My research is in trying to understand the structure and behaviour of the Universe on large scales, and using that to learn about fundamental physics. I am currently focused on making observations of neutral hydrogen via the 21 cm line to map the distribution of matter in the Universe. As well as producing some of the largest maps in existence, by looking at a statistical signal in the data (baryon acoustic oscillations) we are able to constrain the rate of expansion of the Universe and use this to probe the nature of dark energy. I am heavily involved in two projects trying to do this:


CHIME is a novel radio interferometer built at the Dominion Radio Astrophysical Observatory near Penticton in British Columbia. CHIME is designed for mapping the distribution of neutral hydrogen between redshifts 0.8 and 2.5, and constraining the equation of state of dark energy at a key epoch. For an overview of CHIME see arXiv:2201.07869

CHIME is currently taking data and we are working our way towards BAO measurements. We have recently released our first science results, cross correlations of CHIME data against optical catalogs from eBOSS (arXiv:2202.01242).

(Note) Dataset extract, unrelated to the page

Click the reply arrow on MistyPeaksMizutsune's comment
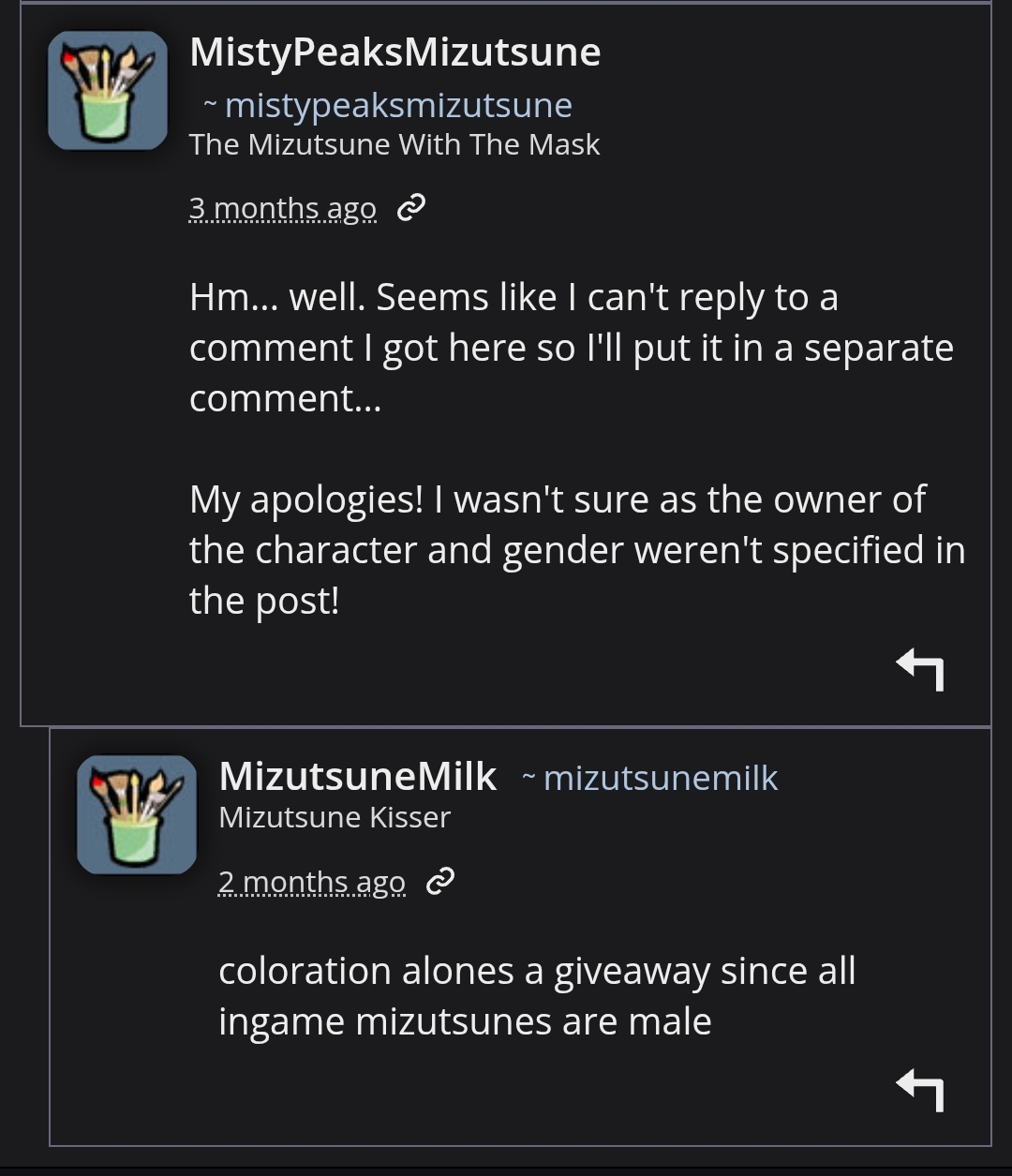Screen dimensions: 1012x1176 919,669
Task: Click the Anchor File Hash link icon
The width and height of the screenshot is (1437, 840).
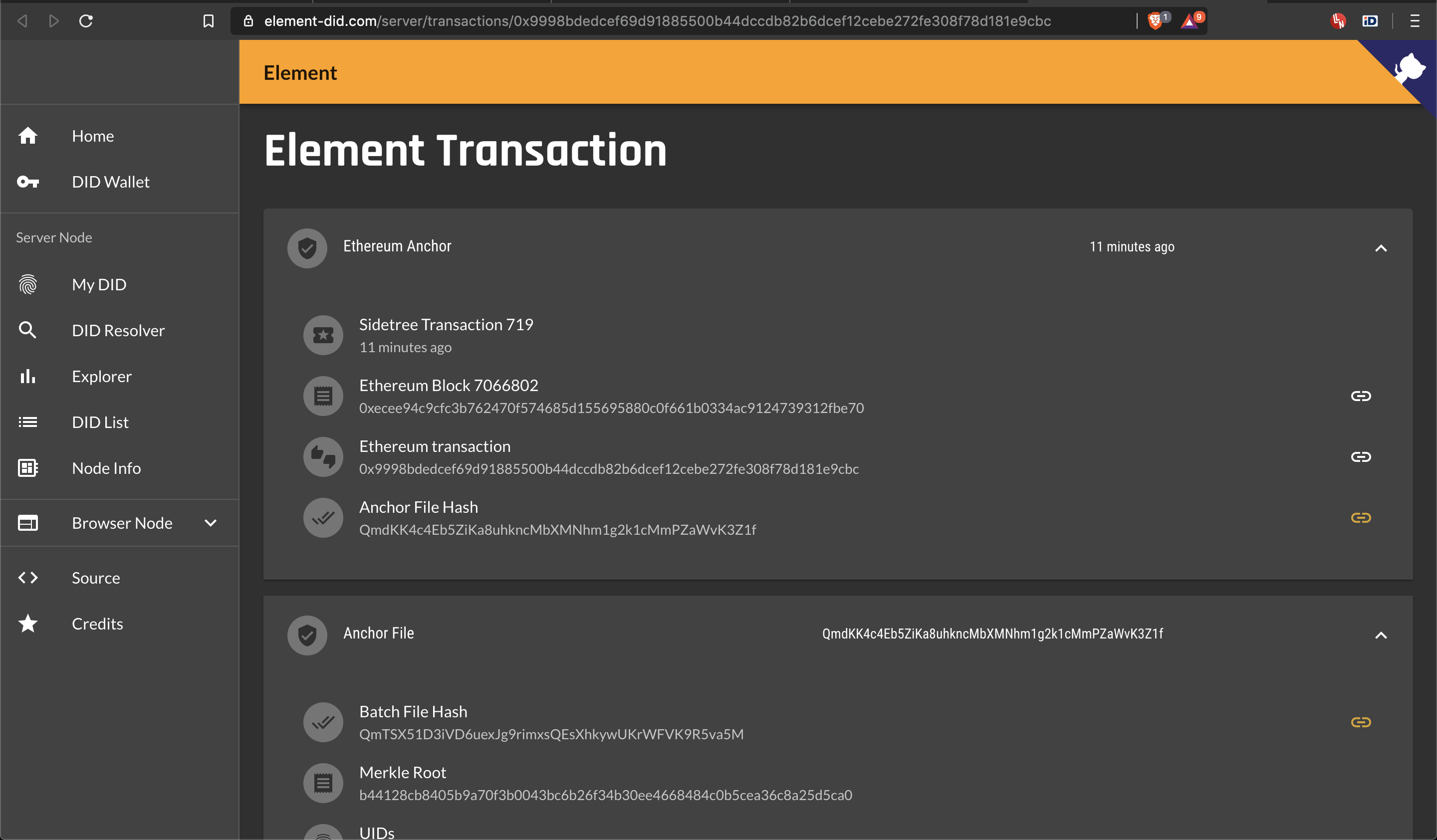Action: coord(1361,517)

CHIME at night. Photo by Andre Renard


HIRAX is a radio interferometer currently under development that will be built in the Karoo desert in South Africa. While the digital backend of HIRAX will be quite similar to CHIME it has a radically different optical design using an array of 6 metre dishes instead of cylinders. For an overview of HIRAX see arXiv:2109.13755.

Rendering of HIRAX


In the past I have done significant work on primordial magnetic fields, looking at how they impact the cosmic microwave background and large-scale structure observations. I've also looked at how to calculate the non-linear effects of redshift-space distortions on large-scale structure observables.